Journal of Functional Foods (Oct 2024)
Monotropein mitigates methotrexate-induced liver injury by activating autophagy and inhibiting ferroptosis
Abstract
Methotrexate (MTX) is effective for the therapy of cancer, lupus erythematosus, rheumatoid arthritis, psoriasis and other diseases. However, the hepatotoxicity of MTX often leads to withdrawal and discontinuation of drugs, and then limits its clinical application. Monotropein (MON), an iridoid glycosides distributing in many edible and medicinal plants, has been exhibited to prevent liver and kedney injury induced by chemicals and related diseases. The current study aimed to assess the potential beneficial effects of MON in mitigating MTX-induced liver injury together with delineating the implicated mechanisms. A MTX-induced liver injury model in mice and BRL 3A cells were developed to explore the hepatoprotection of MON. GEO and WGCNA analysis were conducted to predict the possible mechanism of MTX on liver injury.

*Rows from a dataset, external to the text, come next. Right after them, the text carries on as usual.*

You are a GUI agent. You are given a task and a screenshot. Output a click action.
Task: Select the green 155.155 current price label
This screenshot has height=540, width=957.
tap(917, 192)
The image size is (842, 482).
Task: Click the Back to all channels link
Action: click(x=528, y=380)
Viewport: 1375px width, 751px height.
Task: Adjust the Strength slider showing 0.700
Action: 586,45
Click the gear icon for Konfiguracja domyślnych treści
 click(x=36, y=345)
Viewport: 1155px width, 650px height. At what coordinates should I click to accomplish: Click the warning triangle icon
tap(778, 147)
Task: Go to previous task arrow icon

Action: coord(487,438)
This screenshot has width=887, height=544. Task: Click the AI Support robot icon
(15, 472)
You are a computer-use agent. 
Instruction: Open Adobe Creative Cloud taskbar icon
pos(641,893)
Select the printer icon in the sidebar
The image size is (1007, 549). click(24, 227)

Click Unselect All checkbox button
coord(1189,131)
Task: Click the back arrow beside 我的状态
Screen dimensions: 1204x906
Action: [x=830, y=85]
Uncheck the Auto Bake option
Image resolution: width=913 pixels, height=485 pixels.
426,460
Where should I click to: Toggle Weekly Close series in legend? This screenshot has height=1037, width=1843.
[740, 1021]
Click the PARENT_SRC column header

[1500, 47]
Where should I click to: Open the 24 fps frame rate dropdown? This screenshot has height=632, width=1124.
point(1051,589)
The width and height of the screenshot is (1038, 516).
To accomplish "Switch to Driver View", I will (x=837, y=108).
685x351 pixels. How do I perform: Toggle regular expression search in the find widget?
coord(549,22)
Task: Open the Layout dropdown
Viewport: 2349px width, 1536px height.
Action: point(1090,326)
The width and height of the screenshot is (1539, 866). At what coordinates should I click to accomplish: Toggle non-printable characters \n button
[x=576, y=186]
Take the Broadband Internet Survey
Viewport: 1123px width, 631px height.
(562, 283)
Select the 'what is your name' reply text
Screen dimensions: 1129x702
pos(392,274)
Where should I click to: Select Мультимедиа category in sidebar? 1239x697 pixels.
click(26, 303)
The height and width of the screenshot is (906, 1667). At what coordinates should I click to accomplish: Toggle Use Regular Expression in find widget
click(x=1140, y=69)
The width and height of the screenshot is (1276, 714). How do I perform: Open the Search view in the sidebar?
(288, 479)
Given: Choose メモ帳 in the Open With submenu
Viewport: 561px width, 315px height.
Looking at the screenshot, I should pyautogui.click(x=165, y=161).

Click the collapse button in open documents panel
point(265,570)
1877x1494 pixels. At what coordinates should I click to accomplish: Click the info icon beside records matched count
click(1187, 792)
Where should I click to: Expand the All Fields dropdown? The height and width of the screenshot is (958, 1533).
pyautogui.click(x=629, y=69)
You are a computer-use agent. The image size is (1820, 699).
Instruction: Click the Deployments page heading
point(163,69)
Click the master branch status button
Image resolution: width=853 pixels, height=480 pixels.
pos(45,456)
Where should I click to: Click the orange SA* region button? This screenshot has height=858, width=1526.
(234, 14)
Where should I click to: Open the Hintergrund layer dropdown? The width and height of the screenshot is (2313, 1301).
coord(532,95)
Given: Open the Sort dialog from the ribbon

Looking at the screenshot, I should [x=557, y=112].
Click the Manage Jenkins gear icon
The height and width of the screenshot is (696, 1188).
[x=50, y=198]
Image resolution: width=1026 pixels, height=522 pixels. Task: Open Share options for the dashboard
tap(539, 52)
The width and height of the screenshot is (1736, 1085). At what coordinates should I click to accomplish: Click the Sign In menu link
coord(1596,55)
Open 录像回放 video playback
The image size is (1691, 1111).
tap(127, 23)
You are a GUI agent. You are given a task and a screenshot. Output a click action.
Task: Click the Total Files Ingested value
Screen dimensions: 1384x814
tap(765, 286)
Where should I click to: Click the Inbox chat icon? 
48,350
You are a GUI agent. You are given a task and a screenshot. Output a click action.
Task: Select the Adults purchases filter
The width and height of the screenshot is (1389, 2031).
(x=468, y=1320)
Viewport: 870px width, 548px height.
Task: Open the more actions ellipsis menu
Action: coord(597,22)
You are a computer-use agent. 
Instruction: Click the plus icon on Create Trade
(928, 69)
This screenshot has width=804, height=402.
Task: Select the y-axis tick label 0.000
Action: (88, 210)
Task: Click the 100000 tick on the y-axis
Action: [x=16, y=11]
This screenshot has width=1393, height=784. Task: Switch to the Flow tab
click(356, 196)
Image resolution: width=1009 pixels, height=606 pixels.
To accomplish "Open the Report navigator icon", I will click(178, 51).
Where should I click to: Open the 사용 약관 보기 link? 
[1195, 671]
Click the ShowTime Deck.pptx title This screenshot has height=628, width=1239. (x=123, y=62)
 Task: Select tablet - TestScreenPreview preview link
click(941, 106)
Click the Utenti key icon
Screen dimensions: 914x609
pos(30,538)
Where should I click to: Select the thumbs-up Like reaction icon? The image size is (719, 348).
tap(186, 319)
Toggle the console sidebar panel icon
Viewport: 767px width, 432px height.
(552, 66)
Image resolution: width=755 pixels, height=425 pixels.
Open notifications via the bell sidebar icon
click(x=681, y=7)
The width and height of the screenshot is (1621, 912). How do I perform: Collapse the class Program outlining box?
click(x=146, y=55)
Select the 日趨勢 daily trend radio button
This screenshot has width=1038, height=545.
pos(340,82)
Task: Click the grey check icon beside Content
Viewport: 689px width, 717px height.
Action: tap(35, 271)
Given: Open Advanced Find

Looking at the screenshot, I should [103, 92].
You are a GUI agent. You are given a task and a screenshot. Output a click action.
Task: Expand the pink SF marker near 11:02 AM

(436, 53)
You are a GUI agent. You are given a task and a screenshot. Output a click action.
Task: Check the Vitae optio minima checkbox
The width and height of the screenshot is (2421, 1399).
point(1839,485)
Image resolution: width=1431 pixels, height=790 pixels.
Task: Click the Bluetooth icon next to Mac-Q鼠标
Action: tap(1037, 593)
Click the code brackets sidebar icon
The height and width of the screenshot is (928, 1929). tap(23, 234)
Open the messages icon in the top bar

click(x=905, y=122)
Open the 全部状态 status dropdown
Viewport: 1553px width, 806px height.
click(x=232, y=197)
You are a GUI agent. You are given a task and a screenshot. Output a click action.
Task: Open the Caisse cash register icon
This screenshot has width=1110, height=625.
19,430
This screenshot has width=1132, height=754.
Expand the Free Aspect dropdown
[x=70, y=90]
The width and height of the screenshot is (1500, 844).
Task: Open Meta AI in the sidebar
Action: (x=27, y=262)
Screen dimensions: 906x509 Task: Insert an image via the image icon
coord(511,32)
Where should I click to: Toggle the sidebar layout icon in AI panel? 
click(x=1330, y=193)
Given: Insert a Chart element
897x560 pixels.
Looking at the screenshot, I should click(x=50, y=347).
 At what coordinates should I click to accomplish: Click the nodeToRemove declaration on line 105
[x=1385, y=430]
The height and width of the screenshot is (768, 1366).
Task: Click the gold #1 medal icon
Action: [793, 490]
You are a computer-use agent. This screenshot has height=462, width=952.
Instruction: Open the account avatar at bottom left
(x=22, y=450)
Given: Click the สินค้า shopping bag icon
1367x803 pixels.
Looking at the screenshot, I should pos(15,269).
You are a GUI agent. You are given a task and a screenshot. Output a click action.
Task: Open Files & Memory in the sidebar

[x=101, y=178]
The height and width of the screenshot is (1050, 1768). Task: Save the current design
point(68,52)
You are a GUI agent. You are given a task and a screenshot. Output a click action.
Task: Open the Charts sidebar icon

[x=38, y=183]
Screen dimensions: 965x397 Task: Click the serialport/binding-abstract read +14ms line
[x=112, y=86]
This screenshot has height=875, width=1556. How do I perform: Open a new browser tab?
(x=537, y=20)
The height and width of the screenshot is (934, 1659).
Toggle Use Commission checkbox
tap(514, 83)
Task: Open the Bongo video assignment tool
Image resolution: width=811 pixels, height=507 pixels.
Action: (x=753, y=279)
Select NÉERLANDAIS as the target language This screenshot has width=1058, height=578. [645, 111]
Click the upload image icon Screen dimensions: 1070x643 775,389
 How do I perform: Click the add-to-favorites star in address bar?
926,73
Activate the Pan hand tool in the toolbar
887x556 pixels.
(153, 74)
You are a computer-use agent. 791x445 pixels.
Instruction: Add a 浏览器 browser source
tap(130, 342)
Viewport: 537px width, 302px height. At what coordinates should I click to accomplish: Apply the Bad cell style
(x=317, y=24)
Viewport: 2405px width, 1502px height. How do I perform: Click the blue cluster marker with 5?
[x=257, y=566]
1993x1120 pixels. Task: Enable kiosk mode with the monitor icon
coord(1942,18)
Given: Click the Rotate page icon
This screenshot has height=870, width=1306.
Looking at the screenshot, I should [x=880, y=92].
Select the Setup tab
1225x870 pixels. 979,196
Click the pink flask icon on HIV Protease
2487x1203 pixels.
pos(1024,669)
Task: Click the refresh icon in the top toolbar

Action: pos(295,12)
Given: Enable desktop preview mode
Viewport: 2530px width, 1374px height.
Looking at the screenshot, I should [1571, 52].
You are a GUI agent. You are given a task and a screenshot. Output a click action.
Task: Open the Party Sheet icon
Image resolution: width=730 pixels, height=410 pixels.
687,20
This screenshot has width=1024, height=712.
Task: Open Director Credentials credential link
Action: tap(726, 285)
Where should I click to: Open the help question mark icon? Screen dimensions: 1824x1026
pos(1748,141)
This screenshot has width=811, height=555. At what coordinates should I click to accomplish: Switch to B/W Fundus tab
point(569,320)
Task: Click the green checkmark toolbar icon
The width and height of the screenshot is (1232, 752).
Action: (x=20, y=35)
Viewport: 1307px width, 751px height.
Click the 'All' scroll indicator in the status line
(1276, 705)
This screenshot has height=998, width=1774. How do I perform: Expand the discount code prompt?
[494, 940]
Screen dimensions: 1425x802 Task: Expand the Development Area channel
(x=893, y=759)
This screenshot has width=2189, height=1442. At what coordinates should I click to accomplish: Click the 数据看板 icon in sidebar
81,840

The results demonstrated that MON can decrease the serum levels of AST and ALT, increase the activities of antioxidant SOD and GSH, and improve the morphological alteration of liver tissue, and reduce the accumulation of lipids in hepatocytes and liver tissue of mice treated with MTX. Moreover, our results also exhibited that MON can activate autophagy as assessed by autophagosome formation, expression of protein related with autophagy, and inhibit ferroptosis as evaluated by mitochondrial integrity, Fe2+level and key protein expression changes, and CQ (inhibitor of autophagy) and RSL-3 (the activator of ferroptosis) reversed the effects of MON on autophagy and ferroptosis of hepatocytes injured by MTX. Therefore, MON attenuates liver injury of MTX by activating autophagy and inhibiting ferroptosis. These findings provide new insights into MON as a potential healthy ingredient in functional food.